The article states that many middle income earners can no longer REALLY afford these items. Yes the middle class can spend the money but the article explains the consequences very well.

They said a vacation would require a sacrifice of not buying another big ticket item.

The article is saying middle income people shouldn't buy a new 32k car .
OK, I'll admit I didn't read it and thought it was another whiny story about how tough it is for the average person. It sounds like she was telling people to set priorities and they can't have it all. Good message.

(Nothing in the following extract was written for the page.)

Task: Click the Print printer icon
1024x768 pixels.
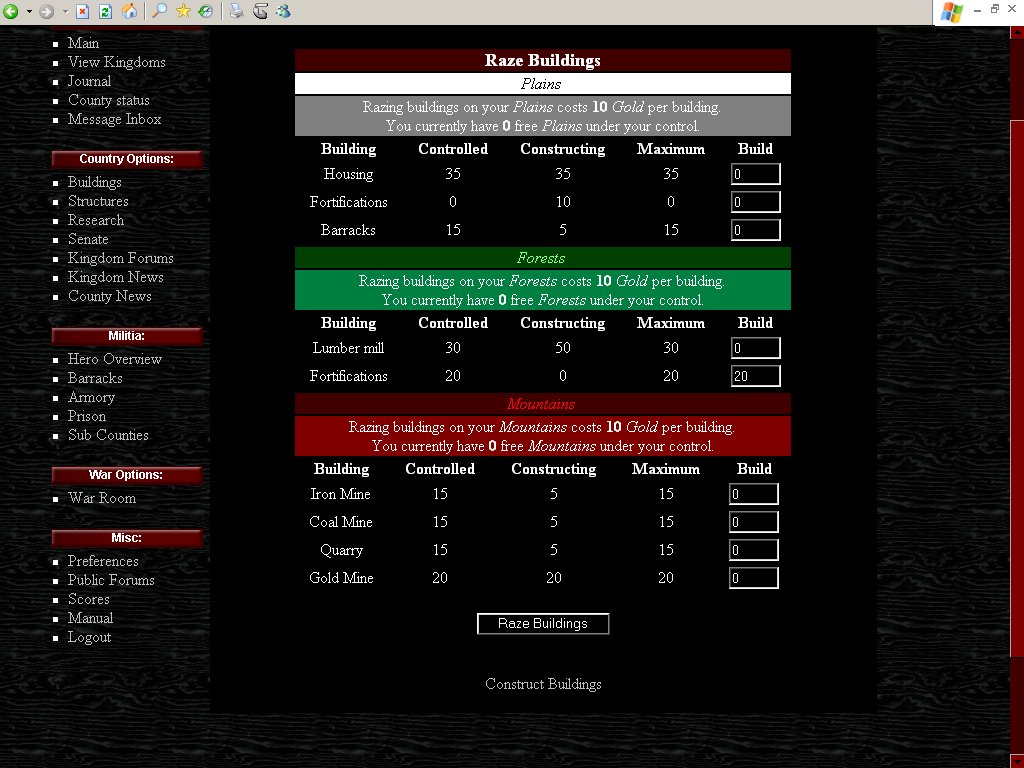Action: point(236,12)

I hung out on CruiseCritic when DH and I were planning cruises to Alaska and the cruises listed in the sig lines of many regular posters is mind-boggling. Some do 3 per year. Every once in awhile they start a "how do you pay for this" thread. Many live near the ports so they don't need to pay airfare and can jump on last-minute deals. Some, like DH and I, go cheap on cars and eating out so we can travel the way we want to. Still, when I wandered through Ketchikan before our trip back home, I was amazed at how much $$ you can spend on shore excursions.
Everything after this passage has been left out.